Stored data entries
···

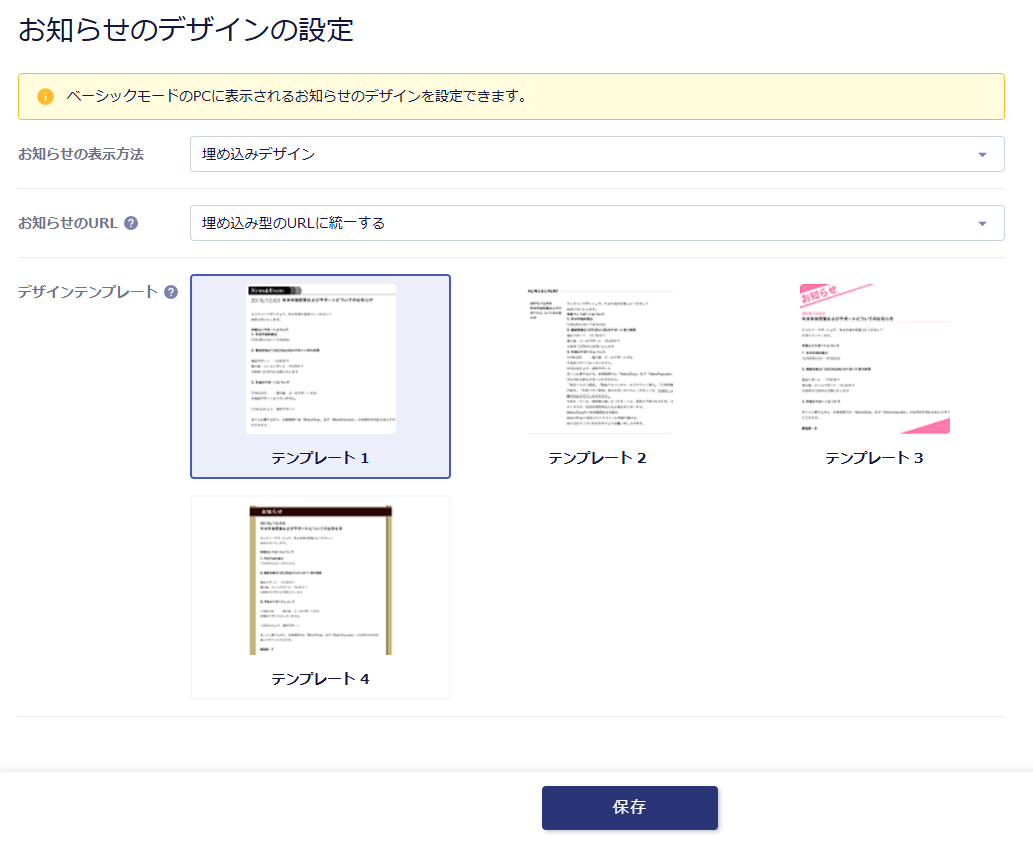Click the 埋め込み型のURLに統一する text in the combo box
The width and height of the screenshot is (1033, 842).
point(293,223)
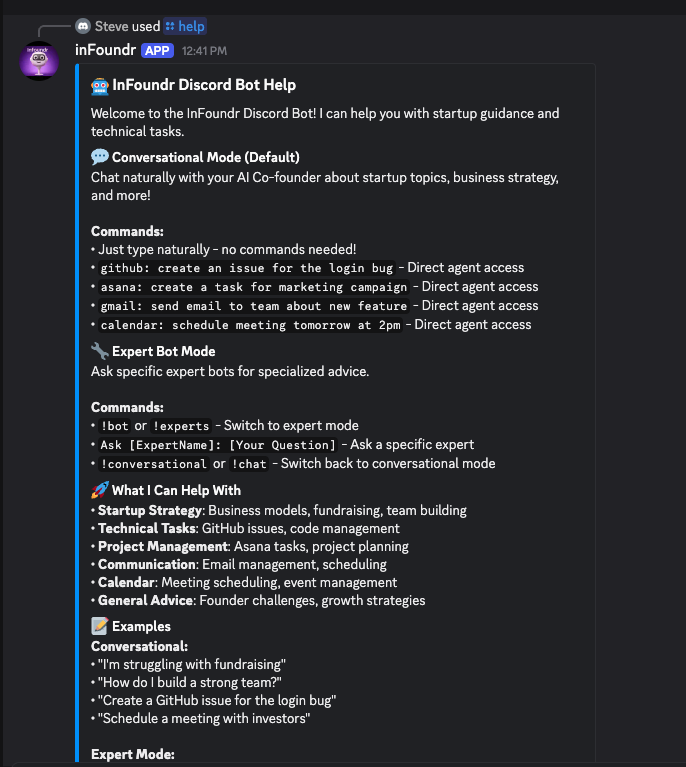Viewport: 686px width, 767px height.
Task: Open the inFoundr bot avatar
Action: [40, 60]
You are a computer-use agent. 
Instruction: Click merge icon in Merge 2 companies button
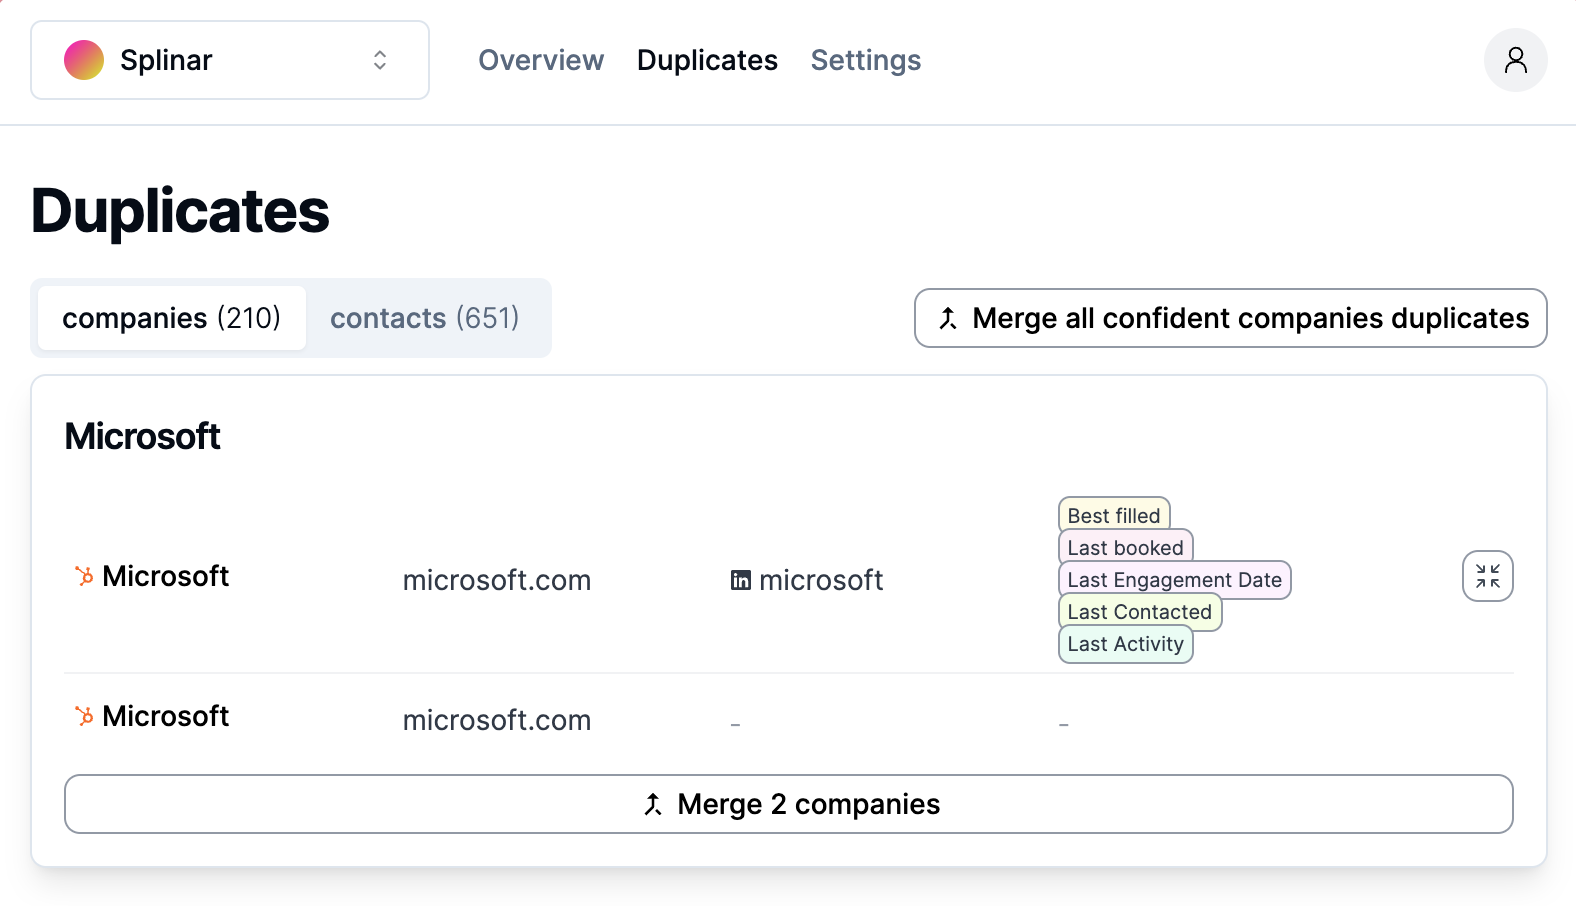click(654, 804)
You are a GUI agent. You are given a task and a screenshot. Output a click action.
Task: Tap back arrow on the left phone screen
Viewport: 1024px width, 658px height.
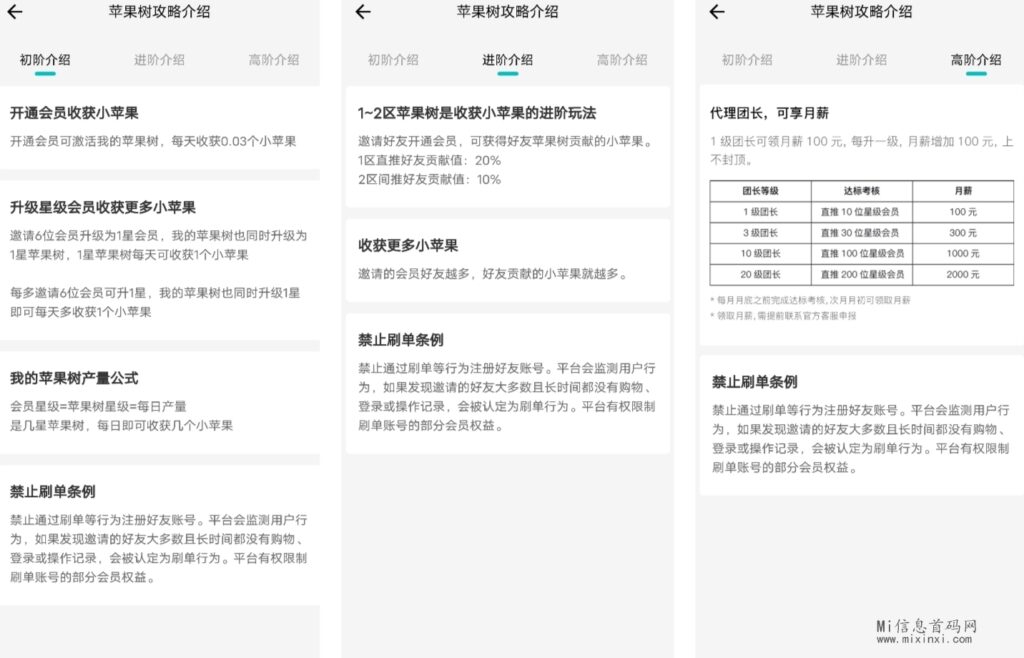[x=15, y=13]
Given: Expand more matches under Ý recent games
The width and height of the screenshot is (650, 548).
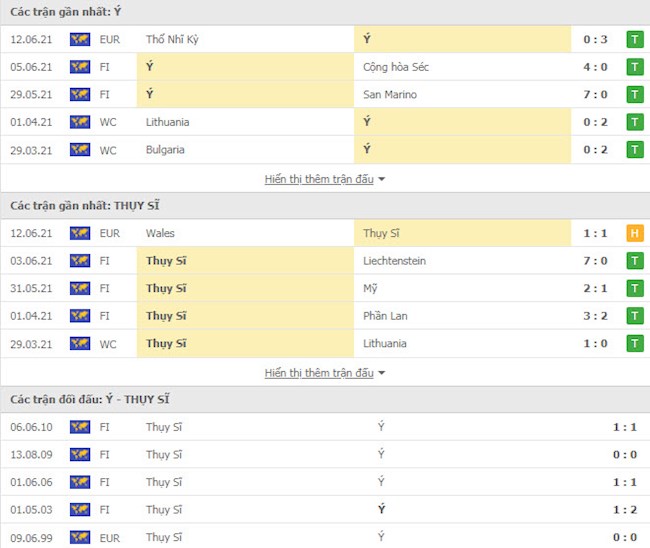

···

What this task involves: Reproduce word for word the lines from the line with "You are a GUI" to the end of the entries above, both included, but leave the pictures out.

Finished task:
You are a GUI agent. You are given a task and a screenshot. Output a click action.
Task: Tap back arrow on the left phone screen
Viewport: 1024px width, 658px height.
[x=15, y=13]
Given: Expand more matches under Ý recent games
The width and height of the screenshot is (650, 548).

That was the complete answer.